CDLHTrust – DBSVickers
Call for Capital
New share issue: CDLHT is issuing 130m new shares in two tranches: 1) A non-renounceable preferential offering to Singapore-registered security holders on 3 for 20 basis; and 2) A private placement to institutional and other investors. The issue price is expected to be close to 10% discount to the weighted average price for trades done for the day the placement agreement is signed. The purpose is to repay certain existing debts and for general corporate and working capital. It will also help to lower the gearing ratio, providing the REIT flexibility to make further yield accretive acquisitions.
Maintain Buy, TP S$2.81: We assume the pricing for the new tranches to be at S$2.20 per share, translating to a potential increase in capital of S$286m. This will help to offset the capital for the Novotel Clarke Quay purchases of S$201m and some other outstanding debts. The capital call will also lower their gearing. We remain positive on the stock as current hotel demand outweighs supply plus the upcoming mega projects and events will help sustain visitor arrival growth. We have raised our forecast for Singapore hotel rates to increase at a 18% y-o-y from 2007 to 2012 for RevPAR under their portfolio. Maintain Buy, target price increased to S$2.81 at parity to our DCF calculation based on fully diluted basis. This is the best stock within the property sector with the highest exposure and benefits the most from the tourism sector’s upturn.
CDLHTrust – DBS
It keeps getting bigger and better
Latest acquisition creates location synergies: CDLHT recently acquired Novotel Clarke Quay for S$201m. The leasehold prime 25-storey hotel is located in the Clarke Quay area on top of the Liang Court Shopping Podium and has a land area of 12,925.4 sq m.
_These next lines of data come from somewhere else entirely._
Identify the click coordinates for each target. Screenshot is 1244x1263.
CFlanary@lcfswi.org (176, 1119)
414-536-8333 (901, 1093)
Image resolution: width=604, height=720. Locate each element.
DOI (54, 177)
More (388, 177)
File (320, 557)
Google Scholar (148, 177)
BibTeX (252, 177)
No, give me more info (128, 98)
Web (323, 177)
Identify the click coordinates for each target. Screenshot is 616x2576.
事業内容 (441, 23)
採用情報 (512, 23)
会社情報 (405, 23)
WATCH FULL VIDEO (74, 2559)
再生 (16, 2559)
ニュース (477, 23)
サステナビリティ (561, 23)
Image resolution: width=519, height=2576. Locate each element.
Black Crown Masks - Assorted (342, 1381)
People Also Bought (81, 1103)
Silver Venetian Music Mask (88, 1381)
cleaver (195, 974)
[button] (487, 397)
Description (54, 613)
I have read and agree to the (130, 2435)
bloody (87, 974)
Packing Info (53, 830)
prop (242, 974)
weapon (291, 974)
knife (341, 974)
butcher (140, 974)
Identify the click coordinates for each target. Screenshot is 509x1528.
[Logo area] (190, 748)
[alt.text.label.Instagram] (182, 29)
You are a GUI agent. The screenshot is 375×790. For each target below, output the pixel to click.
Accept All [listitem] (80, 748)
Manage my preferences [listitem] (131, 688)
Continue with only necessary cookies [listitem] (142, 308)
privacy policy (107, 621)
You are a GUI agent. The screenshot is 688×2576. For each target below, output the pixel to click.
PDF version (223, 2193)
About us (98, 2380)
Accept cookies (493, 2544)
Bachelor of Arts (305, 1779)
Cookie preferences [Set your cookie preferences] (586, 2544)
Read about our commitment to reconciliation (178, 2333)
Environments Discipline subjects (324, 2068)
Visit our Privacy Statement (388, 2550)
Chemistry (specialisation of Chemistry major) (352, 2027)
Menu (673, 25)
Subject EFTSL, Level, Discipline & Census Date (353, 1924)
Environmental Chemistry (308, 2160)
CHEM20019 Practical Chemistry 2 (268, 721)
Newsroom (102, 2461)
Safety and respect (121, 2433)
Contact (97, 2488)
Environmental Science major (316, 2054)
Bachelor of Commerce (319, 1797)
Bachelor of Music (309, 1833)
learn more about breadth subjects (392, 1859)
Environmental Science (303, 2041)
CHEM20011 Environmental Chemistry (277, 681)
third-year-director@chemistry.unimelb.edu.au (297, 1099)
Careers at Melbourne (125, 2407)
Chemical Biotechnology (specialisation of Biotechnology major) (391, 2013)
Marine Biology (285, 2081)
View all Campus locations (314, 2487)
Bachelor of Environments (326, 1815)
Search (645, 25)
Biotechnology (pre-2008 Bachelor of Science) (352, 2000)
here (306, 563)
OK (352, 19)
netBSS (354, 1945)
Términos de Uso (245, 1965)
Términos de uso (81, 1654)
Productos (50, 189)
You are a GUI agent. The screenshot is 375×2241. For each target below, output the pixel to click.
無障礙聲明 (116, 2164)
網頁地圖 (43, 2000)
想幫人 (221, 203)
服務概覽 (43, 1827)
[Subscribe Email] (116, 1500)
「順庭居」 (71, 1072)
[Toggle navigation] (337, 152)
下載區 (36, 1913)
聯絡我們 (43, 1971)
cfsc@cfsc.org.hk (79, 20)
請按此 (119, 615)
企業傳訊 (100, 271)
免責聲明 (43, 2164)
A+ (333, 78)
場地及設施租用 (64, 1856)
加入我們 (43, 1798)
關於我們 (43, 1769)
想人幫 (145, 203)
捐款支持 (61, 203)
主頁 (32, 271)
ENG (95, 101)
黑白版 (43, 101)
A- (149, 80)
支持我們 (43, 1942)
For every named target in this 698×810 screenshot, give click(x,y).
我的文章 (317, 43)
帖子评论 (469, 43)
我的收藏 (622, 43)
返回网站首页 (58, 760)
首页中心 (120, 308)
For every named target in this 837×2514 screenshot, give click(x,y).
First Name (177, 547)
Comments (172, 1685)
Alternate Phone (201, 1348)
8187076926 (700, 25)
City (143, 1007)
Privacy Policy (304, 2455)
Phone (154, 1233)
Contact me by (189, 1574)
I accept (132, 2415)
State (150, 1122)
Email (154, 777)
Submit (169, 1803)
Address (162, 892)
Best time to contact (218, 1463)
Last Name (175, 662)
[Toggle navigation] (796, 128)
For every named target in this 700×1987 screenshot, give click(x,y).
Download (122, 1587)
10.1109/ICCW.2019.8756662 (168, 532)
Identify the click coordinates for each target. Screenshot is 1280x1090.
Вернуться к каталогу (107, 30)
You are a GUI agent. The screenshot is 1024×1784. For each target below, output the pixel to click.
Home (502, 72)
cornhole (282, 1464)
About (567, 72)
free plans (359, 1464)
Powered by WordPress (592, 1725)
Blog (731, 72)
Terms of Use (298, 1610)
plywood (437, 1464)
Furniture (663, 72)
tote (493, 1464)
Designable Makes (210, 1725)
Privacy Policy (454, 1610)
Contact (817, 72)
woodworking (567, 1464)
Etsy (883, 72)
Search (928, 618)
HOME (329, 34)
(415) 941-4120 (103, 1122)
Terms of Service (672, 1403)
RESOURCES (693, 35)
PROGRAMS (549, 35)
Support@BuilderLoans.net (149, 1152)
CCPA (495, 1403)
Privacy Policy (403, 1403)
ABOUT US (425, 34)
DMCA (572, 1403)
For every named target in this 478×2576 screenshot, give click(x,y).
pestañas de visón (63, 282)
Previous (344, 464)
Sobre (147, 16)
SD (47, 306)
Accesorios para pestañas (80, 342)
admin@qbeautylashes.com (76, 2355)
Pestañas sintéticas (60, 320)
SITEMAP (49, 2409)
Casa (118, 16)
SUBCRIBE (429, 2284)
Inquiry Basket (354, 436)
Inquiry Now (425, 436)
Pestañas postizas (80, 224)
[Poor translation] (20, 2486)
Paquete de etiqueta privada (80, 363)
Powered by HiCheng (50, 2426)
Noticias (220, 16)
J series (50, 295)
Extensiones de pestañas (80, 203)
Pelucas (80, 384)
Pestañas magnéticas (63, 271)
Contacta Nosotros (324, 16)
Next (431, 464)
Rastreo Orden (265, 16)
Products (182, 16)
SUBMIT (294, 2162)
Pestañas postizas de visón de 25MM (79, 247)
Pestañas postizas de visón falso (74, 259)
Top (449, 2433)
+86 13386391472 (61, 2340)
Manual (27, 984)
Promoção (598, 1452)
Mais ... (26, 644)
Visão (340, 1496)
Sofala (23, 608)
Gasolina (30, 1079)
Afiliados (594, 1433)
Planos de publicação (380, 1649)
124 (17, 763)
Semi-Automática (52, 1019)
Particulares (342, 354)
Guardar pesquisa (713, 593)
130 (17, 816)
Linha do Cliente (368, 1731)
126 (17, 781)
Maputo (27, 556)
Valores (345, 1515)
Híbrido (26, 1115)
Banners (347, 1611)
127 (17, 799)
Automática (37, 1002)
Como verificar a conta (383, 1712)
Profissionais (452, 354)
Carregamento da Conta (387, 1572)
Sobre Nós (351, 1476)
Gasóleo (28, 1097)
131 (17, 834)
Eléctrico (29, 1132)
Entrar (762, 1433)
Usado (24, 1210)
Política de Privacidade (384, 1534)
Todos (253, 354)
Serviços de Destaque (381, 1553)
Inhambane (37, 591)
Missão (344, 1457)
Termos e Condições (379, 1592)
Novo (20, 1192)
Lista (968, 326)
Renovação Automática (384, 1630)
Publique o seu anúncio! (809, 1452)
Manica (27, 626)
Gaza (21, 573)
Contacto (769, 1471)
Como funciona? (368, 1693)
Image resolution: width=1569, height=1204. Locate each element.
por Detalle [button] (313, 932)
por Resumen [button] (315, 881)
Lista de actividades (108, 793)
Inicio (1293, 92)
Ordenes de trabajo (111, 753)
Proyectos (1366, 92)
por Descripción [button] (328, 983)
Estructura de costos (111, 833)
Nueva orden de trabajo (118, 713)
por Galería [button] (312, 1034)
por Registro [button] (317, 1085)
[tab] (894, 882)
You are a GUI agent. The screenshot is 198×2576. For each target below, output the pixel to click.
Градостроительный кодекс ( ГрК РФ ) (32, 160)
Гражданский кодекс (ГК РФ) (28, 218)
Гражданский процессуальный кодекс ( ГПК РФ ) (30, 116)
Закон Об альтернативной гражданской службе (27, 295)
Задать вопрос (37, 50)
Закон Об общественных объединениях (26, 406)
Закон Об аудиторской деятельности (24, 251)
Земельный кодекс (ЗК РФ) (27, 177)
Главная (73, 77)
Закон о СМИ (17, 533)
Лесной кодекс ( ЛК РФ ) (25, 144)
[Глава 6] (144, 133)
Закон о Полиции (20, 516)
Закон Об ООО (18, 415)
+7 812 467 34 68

Comprising 398 rooms, the property offers facilities such as an outdoor swimming pool, six food and beverage outlets, conference facilities, recreation facilities and 755 shared car park lots. The property recently completed a comprehensive renovation to key public areas, restaurants and all guest rooms. This is their second acquisition from third-party owners since their IPO. This acquisition helps them to become the biggest hotel landlord in Singapore, in terms of number of rooms. All five hotels in Singapore are actually within the same cluster area of Clarke Quay/ Havelock Road area which will create a clustering effect on the portfolio and synergistic effect on the room rates.
More hotels potentially injecting to the trusts: CDLHT has a pre-set agreement with M&C and CDL related groups that all the present and future development under their group in Singapore will all contain first right of refusal. Currently, Copthorne Orchid Hotel (440 rooms) is the only one that is in operation with this clause. Future developments under this agreement include the luxurious St Regis Singapore in Cuscaden Road (299 rooms, owned by CDL/Tid/Hong Leong Group, to be opened by end 2007) as well as a hotel in Mohammad Sultan Road (350 rooms, owned by M&C, to be opened in 2008). The two, together with Copthorne Orchid Hotel, will potentially add over 1,000 quality hotel rooms to their portfolio after 2 – 3 years of maturity.
Maintain Buy, Target Price S$2.40: The inclusion of the Novotel Clarke Quay will increase their market share in the Singapore hotel section. As the current hotel demand is outweighing supply, with upcoming mega events such as Formula 1 race in 2008 and the upcoming Integrated Resorts and conventions to further fuel the visitor arrival numbers, these should greatly benefit the hotel operators in Singapore. All the above news will contribute to the growth of the company and support our 15% y-o-y increase in hotel RevPAR for the portfolio. Maintain Buy, target price of S$2.40 at parity to our DCF calculation.